コスパの良さでアジア圏に熱視線が送られるものの、英語圏への留学も相変わらず根強い人気がある。我が子になんとか英語力をと願う親の中には、学費コストを抑えるために親子で移住するという選択をする家庭が出てきている。

「家族で移住してしまえば、高校卒業まで学費はタダです」と説明するのは、ニュージーランド在住の猪飼志能さん(48)だ。16年4月、当時小学4年生に進級予定だった長女、小学校入学を控えた次女、3歳だった息子の3人の子どもを連れて東京から移住した。

 ニュージーランドは、留学生の受け入れを積極的に行ってきたことで知られている。「留学生」は公立でも現地の子どもの何十倍もの授業料を支払うことになっているが、「条件の揃ったビザを持つ家族の子ども」は自国の子どもと同じと見なされ、公立学校の場合は学費がほとんどかからない。

 移住にあたっては入念に戦略を立てた。まずは、親が学生ビザを取得、子どもはその帯同ビザで入国した。日本での仕事を辞めてきた夫は、語学学校に入学。一方の猪飼さんが選んだのは、大学ではなくパンや製菓の専門学校だ。「こちらで英語を教える仕事を見つけるのはハードルが高すぎます。当たり前ですが、みなさんネイティブですから」と話す。

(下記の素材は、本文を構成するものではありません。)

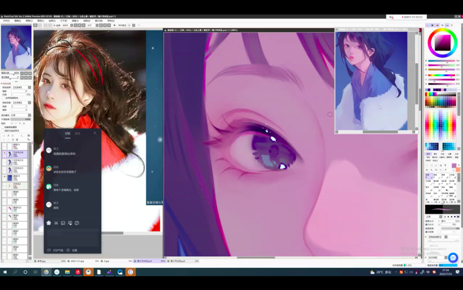This screenshot has height=290, width=463.
Task: Select the Text tool in the tool row
Action: pyautogui.click(x=445, y=165)
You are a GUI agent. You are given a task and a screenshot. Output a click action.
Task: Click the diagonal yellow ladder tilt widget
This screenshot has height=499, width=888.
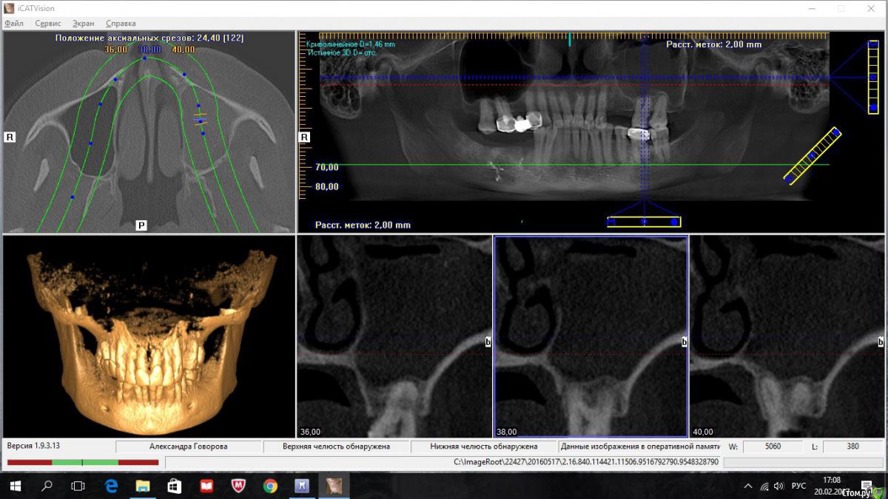coord(813,156)
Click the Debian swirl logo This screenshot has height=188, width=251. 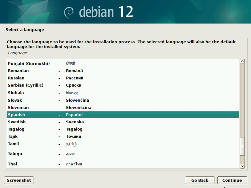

 大学で英文学を学び、日本では英会話教室の講師をしていた猪飼さんは、すでに英語ができるため、夫が就労ビザを取得するよりも自分が仕事を見つけて申請する方が早いのではと考えたのだ。そこで、もともと好きだったパンやお菓子作りを現地での仕事に繋げようと思いつく。

塾代で悩む親いない

 専門学校に通いながら就職先を探し、ビザの発行が可能なカフェで働く道を切り開いた。今はハイティーを出すカフェでパティシエとして働いている。ビザは、就労ビザ、永住権と段階的に取得した。

 そのため、子どもたちの学費は全てタダ。生活費はかかるが、それは日本国内に暮らしていても同じことだ。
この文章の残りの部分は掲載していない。